Publisher's Synopsis
From the Introduction to the first volume:
"During the time occupied in writing these works Landor's private life had been a restless one. He had quarrelled with his father, and lived a wandering life in London, at Tenby, and elsewhere. Part of the time was spent at his father's house in Warwick, where he made a friend whose influence upon his life seems to have been considerable. No new bent could have been given to his vigorous obstinacy of character by any human being, but in a near neighbour of his father's he must have found a similarity of thought likely to strengthen the set which his nature had taken for itself.

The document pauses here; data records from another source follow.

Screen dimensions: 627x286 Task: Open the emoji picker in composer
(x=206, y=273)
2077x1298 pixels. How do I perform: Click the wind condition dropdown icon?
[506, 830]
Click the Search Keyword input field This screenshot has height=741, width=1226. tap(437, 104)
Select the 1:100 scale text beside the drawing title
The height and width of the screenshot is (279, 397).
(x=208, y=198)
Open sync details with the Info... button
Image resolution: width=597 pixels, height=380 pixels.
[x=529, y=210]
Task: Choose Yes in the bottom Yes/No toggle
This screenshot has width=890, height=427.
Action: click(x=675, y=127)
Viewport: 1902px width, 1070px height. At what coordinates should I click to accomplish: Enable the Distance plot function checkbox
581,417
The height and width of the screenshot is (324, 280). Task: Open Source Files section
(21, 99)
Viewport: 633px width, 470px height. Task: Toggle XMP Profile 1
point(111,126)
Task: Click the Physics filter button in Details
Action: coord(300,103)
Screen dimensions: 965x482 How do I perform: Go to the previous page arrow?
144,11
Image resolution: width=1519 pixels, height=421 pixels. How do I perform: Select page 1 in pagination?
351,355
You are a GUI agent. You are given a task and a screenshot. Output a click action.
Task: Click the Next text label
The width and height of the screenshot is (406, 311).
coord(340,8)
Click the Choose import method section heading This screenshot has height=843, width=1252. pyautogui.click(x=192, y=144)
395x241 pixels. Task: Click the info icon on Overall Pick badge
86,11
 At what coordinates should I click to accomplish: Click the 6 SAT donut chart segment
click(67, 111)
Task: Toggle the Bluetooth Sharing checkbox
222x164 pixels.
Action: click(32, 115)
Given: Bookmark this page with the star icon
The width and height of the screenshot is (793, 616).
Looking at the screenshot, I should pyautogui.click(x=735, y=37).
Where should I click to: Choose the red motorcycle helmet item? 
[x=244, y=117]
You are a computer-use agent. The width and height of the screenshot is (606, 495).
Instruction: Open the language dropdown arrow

Dr Parr was the curate of Hatton, a small village only a few miles off Warwick. He was a first rate classical scholar. "There are three great Grecians in England," he once said, "Porson is the first: Burney is the third: and who the second is I need not tell." But in addition to this he was a mighty whig, in the days when Pitt was all powerful, and when every true tory looked upon whigs as next door to Jacobins. Landor's love for classical learning was acquired at an early age. At Rugby his Latin verses had been famous, and at Oxford his classical knowledge had gained the respect of his tutors. That he gained no prize in the university he himself accounts for in a characteristic fashion. In a letter written in 1857, he says-"Though I wrote better Latin than any undergraduate or graduate in the university, I could never be persuaded by my tutor or my friends to contend for any prize whatever." But though he wrote no Latin verse in competition, he had written much for his own pleasure. In the volume of poems published by him at Oxford were fifty pages of Latin verse containing, among other things, Hendecasyllabics, of which, his tutor declared, Catullus might have been proud. As far as classical learning went, Dr Parr and he were sure to find a common ground...".